Author:
Ali Mahmoud,Phillips Lynette,Kaelber David C.,Bukulmez Hulya
Abstract
The data regarding the demographics of SARS-CoV-2 in the pediatric population has been published based on several single-center experiences or on metanalyses over short time frames. This article reports data on the demographics of pediatric patients with COVID-19 on a global scale using the TriNetX COVID-19 Research Network. In addition, we examined the risk of COVID-19 infection in relation to the body mass index (BMI) category and the protective value of influenza and COVID-19 immunization against COVID-19 infection. The incidence of COVID-19 infection was higher in the younger age group (≤6 years old), but no gender differences. The incidence of COVID-19 infection was higher among African Americans/Black race (28.57%) White race (27.10%), and obese patients; across all age groups, all genders, all races, and ethnicities (p < 0.0001). The incidence of MIS-C was also higher in patients with obesity (OR 1.71, CI 1.36–2.14). We found that the patients who were neither vaccinated for COVID-19 nor influenza within one year before their COVID-19 diagnoses compared to those who received influenza vaccine only, had significantly higher odds for hospitalization (OR 1.19, CI 1.18–1.21), development of MIS-C (OR 1.52, CI 1.32–1.74), and more importantly mortality (OR 1.47, CI 1.26–1.71). In addition, those patients who were neither vaccinated for COVID-19 nor influenza within one year before their COVID-19 diagnoses, compared to those who received at least one dose of COVID-19 vaccine, had significantly higher odds for hospitalization (OR 1.11, CI 1.04–1.19).

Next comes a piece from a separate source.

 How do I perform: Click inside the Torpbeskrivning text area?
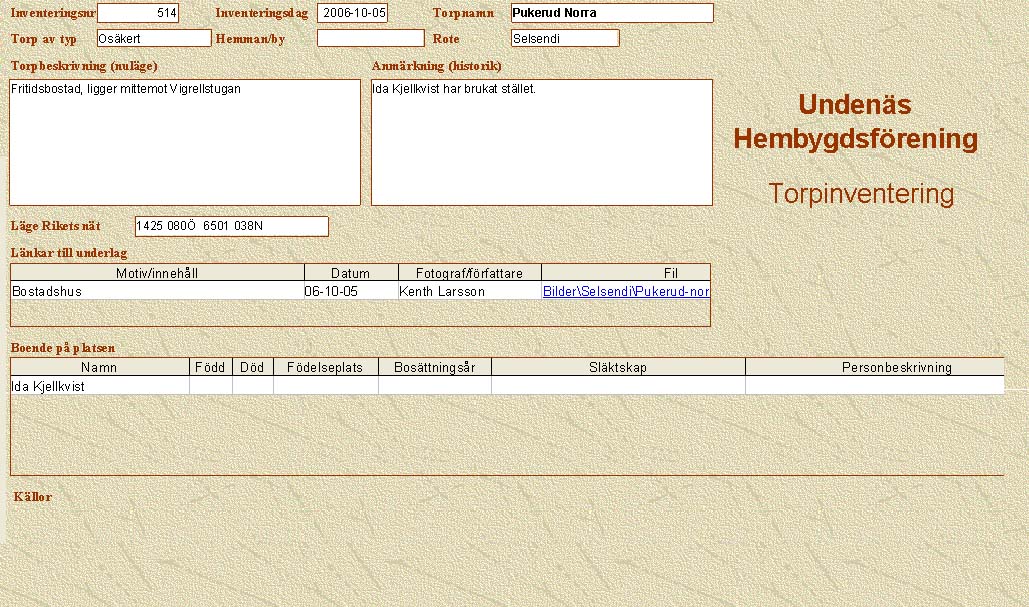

However, those patients who did not receive the influenza vaccine within one year before their COVID-19 diagnoses nor received the COVID-19 vaccine had much higher odds for hospitalization (OR 1.46, CI 1.41–1.51), MIS-C (OR 3.72, CI 2.11–6.56), and mortality compared to those who received both vaccinations (OR 13.55, CI 1.91–9.62). Using the multiplicative interaction scale, we found a positive interaction between the COVID-19 vaccine and the influenza vaccine; they both combined have a larger effect than each separately. Our study is the largest of its kind (to date) examining the global demographic of the pandemic and the first of a kind to find a link between influenza vaccine and COVID-19-related hospitalization, MIS-C, and mortality in the pediatric population.